=== Exercise aim ===
Please check the abstract below on electrospun PVDF fibers: what range of average fiber diameter did the pull-off force measurements cover?

Received: 4 August 2017 / Accepted: 11 September 2017 / Published: 13 September 2017
We employed a novel picoindenter (PI)/scanning electron microscopy (SEM) technique to measure the pull-off force of an individual electrospun poly(vinylidene fluoride) (PVDF) fibers. Individual fibers were deposited over a channel in a custom-designed silicon substrate, which was then attached to a picoindenter. The picoindenter was then positioned firmly on the sample stage of the SEM. The picoindenter tip laterally pushed individual fibers to measure the force required to detach it from the surface of substrate. SEM was used to visualize and document the process. The measured pull-off force ranged between 5.8 ± 0.2 μN to ~17.8 ± 0.2 μN for individual fibers with average diameter ranging from 0.8 to 2.3 μm. Thus, this study, a first of its kind, demonstrates the use of a picoindenter to measure the pull-off force of a single micro/nanofiber.

=== Information provided ===

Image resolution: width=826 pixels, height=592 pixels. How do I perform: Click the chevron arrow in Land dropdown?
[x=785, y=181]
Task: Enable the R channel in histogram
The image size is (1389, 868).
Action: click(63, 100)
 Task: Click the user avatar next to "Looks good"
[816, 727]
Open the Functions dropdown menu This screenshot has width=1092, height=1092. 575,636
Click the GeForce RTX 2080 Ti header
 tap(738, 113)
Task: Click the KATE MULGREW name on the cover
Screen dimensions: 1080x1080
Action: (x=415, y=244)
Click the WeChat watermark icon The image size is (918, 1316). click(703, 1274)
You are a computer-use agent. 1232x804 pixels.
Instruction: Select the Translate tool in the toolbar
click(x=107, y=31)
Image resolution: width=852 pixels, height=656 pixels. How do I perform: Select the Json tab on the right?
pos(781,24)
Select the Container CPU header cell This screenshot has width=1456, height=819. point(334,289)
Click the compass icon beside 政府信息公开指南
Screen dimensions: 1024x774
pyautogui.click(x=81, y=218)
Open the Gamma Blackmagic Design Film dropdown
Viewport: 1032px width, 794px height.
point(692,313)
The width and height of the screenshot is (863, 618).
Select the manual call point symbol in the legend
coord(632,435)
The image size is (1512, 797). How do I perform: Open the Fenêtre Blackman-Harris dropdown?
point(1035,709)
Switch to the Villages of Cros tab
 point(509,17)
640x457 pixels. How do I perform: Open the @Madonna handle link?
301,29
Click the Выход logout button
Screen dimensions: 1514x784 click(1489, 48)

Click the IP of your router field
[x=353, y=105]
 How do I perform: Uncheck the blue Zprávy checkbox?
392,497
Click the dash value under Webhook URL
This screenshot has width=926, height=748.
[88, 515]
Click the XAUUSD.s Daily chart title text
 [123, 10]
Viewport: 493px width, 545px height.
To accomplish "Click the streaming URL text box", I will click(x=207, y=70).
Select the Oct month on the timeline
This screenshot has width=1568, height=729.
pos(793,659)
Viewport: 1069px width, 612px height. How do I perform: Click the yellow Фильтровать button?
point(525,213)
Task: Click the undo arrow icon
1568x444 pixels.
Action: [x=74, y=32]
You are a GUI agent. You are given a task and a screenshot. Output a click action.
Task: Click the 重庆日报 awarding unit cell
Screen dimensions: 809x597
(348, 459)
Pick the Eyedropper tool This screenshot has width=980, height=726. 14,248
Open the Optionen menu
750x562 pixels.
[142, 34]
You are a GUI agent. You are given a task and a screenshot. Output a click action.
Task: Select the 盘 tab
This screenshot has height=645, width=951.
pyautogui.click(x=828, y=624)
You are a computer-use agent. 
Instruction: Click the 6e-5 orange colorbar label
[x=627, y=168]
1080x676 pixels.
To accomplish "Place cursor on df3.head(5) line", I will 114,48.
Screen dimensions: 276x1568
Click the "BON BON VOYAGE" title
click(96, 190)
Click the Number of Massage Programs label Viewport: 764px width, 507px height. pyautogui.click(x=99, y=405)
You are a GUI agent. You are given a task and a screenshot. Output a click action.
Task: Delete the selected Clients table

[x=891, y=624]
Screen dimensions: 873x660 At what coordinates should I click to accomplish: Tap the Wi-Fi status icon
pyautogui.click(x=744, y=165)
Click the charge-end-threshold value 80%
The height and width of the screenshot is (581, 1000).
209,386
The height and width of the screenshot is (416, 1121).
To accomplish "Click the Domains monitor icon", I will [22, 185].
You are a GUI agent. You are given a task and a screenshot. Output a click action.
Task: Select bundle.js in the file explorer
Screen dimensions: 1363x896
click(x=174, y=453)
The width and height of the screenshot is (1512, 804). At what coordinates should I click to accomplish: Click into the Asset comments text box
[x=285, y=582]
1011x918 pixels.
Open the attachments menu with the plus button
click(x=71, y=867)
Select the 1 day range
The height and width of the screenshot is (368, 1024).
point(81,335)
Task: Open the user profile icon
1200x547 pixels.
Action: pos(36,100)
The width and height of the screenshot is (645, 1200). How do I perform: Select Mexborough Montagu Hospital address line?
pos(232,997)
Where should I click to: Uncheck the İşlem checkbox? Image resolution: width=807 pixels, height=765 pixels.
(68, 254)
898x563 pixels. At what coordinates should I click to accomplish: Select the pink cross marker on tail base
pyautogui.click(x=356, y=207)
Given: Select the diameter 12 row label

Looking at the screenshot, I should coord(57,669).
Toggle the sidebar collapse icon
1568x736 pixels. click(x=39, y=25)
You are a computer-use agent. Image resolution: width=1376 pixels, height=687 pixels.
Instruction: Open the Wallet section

=== Output of the exercise ===
From 0.8 to 2.3 μm.